Continúa la nota escrita desde La Plata sobre las ciudades intermedias de Colombia a partir de su última oración.

Texto para leer:
- - -
Escribo esta nota desde la ciudad
de La Plata, Argentina, donde me encuentro cursando los primeros seminarios del
Doctorado en Historia. Estos encuentros han sido reveladores no solo por sus
contenidos, que incluyen el emergente enfoque decolonial, sino por las
conversaciones que se detonan a partir de la interpretación que los
participantes ofrecemos de las lecturas compartidas. Me ha llamado
especialmente la atención la horizontalidad que se vive en la relación entre
profesores y estudiantes, que no es solo del posgrado en la Facultad de
Humanidades, sino en general. En ese sentido, mucho tenemos que seguir
aprendiendo en Colombia.
No he podido dejar de pensar en
las ciudades intermedias que hoy están en proceso de consolidación en Colombia
y que enfrentan un choque muy difícil al entrar en el marco propio de las
ciudades que se asumen como “modernas”. Pienso en esas frases cotidianas de
tipo “pueblo pequeño, infierno grande”, que todavía recibo cuando pregunto el
porqué de algún rumor sin fundamento, que termina por exagerar algún
acontecimiento irrelevante. Pienso en lo que algunos consideramos falta de
cultura ciudadana, pero que otros interiorizan como la reacción natural a una
imposición de extraños que no conocen la cultura lugareña. Esto puede explicar
la falta de legitimidad de la legalidad, y el exceso de legitimidad de la
ilegalidad.
- - -
Información proporcionada:

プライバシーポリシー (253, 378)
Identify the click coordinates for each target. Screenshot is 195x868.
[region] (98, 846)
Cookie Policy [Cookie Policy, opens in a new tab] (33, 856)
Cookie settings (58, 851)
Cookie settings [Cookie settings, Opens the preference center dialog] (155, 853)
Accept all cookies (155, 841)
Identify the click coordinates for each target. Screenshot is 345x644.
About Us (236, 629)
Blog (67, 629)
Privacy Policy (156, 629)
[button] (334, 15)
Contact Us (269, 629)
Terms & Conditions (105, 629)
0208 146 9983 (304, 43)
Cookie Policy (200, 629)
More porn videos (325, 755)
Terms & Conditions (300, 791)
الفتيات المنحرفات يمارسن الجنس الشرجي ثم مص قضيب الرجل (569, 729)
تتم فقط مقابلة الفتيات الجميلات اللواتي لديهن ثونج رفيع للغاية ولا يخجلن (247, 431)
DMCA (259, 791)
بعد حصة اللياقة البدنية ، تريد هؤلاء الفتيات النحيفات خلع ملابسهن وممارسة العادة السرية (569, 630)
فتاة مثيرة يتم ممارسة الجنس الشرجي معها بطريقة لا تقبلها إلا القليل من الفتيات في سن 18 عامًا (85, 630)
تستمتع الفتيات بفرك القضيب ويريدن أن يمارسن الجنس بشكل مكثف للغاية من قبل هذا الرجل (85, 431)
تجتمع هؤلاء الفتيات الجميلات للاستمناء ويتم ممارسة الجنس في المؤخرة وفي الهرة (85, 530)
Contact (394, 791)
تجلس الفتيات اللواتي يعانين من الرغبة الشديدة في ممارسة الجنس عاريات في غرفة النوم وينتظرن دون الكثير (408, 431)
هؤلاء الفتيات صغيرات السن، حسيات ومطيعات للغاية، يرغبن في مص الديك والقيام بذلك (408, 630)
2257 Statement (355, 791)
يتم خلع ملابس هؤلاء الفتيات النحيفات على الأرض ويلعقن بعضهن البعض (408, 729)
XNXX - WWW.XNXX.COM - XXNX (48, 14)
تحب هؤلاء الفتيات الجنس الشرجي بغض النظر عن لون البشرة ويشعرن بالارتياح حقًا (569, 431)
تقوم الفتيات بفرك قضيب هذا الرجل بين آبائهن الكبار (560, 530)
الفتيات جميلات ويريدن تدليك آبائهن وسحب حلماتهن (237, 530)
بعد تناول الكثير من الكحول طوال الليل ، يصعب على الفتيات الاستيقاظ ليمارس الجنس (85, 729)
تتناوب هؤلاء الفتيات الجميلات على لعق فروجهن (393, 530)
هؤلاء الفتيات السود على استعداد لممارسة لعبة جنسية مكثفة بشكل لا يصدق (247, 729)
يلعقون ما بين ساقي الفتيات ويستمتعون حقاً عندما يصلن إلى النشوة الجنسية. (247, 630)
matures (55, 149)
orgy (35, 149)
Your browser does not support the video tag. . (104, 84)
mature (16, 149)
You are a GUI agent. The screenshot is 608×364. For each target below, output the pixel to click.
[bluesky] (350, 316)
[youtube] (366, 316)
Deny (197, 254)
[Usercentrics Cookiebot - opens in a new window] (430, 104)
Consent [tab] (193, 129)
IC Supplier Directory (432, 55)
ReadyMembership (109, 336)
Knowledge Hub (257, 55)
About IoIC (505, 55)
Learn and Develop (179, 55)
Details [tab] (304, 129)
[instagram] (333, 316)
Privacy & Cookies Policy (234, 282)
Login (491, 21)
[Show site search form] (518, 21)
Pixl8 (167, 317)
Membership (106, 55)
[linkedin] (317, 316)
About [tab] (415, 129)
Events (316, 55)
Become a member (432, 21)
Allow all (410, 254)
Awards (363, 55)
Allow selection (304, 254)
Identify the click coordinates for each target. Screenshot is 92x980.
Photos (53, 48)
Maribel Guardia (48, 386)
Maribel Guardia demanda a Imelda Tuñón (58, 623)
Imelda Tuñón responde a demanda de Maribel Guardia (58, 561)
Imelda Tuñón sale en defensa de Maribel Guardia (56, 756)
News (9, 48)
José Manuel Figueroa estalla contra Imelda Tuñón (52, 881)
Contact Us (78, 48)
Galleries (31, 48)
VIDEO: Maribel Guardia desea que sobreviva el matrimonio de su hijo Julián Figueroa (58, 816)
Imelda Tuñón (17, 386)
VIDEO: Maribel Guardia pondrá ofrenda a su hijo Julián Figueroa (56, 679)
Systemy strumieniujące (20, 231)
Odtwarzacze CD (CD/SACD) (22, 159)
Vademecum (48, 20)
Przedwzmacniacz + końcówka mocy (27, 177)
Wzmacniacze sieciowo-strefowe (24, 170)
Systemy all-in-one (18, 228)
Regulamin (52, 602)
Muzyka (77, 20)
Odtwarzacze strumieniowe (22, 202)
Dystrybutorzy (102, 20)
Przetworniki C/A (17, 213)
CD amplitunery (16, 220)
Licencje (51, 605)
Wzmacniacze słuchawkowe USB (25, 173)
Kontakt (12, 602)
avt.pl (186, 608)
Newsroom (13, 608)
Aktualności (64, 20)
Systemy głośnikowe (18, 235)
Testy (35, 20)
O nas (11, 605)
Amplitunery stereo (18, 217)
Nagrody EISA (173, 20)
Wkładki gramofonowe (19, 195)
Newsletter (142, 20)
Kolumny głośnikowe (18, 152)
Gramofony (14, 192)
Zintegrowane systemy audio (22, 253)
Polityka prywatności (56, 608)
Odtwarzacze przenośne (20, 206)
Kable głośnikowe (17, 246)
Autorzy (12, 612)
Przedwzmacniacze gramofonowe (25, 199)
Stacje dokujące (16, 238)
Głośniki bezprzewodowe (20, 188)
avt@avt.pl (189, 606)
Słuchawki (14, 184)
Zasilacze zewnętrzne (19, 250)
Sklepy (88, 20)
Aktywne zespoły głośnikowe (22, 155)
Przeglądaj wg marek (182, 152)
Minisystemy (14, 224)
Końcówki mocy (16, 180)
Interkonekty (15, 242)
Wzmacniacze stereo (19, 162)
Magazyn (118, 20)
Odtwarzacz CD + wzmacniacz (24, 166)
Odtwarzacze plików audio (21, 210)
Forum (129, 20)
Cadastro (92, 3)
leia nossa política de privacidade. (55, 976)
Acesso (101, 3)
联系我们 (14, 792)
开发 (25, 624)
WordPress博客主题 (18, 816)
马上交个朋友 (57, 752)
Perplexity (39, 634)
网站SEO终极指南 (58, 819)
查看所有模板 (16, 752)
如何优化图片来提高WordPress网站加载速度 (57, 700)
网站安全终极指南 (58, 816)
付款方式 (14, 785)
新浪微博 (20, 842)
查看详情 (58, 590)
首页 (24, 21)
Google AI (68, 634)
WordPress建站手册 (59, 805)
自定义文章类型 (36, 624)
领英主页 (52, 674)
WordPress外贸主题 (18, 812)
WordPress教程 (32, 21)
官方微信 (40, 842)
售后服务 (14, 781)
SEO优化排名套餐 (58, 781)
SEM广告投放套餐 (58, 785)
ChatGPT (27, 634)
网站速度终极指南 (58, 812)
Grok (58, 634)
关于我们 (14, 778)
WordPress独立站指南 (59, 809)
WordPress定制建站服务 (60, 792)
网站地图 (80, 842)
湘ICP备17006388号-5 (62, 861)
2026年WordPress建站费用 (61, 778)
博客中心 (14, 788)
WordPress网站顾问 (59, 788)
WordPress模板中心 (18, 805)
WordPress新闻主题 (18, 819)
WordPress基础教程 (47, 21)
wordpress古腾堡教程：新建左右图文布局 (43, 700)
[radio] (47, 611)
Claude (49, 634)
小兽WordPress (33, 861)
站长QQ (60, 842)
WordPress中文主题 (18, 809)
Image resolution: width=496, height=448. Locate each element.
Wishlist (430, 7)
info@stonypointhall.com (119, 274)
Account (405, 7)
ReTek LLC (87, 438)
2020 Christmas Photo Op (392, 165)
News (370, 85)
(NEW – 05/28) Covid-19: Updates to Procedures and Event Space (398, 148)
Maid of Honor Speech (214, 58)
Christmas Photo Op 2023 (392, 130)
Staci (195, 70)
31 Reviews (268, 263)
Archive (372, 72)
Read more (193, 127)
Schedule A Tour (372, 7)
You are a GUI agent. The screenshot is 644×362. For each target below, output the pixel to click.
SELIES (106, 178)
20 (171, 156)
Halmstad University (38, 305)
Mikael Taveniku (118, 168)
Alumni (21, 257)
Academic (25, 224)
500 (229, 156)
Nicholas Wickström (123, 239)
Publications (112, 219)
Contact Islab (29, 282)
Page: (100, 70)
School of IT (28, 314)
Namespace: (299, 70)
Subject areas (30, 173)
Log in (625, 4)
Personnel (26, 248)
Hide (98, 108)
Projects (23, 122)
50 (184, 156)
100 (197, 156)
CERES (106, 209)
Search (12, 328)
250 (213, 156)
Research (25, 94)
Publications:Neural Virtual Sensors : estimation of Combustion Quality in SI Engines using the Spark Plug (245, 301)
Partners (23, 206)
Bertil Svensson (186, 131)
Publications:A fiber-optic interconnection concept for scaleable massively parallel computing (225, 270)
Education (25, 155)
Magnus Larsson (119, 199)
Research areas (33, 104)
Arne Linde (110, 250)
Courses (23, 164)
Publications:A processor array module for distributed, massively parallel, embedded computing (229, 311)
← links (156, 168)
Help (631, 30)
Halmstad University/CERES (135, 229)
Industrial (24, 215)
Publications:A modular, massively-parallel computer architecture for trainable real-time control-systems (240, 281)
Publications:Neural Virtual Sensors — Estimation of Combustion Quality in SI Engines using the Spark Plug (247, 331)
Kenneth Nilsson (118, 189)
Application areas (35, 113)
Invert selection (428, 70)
- - -
Respuesta escrita:
Nos pesa la narrativa histórica
que desconoce a tantos, sobre todo la oficial, que hoy, a pesar de que se diga
lo contrario, incluye el conjunto de informes de la Comisión de la Verdad, que
se crea, lamentablemente, en el marco de un acuerdo de paz, rechazado en
plebiscito por la mayoría de quienes se presentaron a votar. Así venimos y así
vamos. El único acuerdo o pacto social, tal como lo llama la CEV, que logró un
respaldo mayoritario en las urnas, en los sectores populares y en las élites
fue, quien lo creyera hoy: el Frente Nacional. El siguiente pacto o punto de
quiebre fue la Constitución Política de 1991, pero apenas la cuarta parte del
electorado voto para elegir a los constituyentes aquel 9 de diciembre de 1990.
Así vamos, porque de allí
venimos, decía por ahí un amigo. Álvaro Gómez, según recordaba Roberto Camacho,
alegaba que en Colombia “vivimos en gerundio”: “ahí vamos
mirando, resolviendo, decidiendo”. A hoy seguimos sin poder trazar un
camino entre todos y, vaya paradoja, de una alianza por el cambio de origen
conservador, pasamos, 24 años después, a un gobierno del cambio. En eso,
queridos lectores, no hubo cambio…
Las nuevas generaciones hoy
parecen haber perdido el sentido de la historia y se mueven en arenas
movedizas, donde la historia apologética la ven invasiva, la nueva historia
densa y en ocasiones obra de revolucionarios, los vínculos con sus raíces, con
su pasado, los sienten como algo que ha perdido toda importancia, pero se
niegan a ver allí una posible causa de su soledad. El nihilismo que tantos
promueven, de manera muchas veces inconsciente, soporta un escenario que, de no
abordarse pronto, terminará en caos. Alegar, por ejemplo, que el intento de
asesinato de un alcalde en Francia y de su familia, por parte de grupos que
participan de las protestas recientes, es apenas muestra de una generación que
explota porque la sociedad no supo orientar sus intereses y necesidades, y optó
por permitirle todo, hasta la violencia en contra de niños y niñas inocentes.
Familias, colegios y
universidades tenemos un gran reto: pensar la historia. No basta con repetir la
narrativa de siempre, que ya no dice nada. No puede ser insistir, sin más, en
las nuevas versiones de la historia oficial. Se requiere de mucha crítica,
incluso a las corrientes que se han venido aceptando y acogiendo como parte de
una supuesta “evolución”, y que muchas veces esconden el factor detonante de
las tragedias por venir.
* Rector del Colegio Gimnasio del
Norte.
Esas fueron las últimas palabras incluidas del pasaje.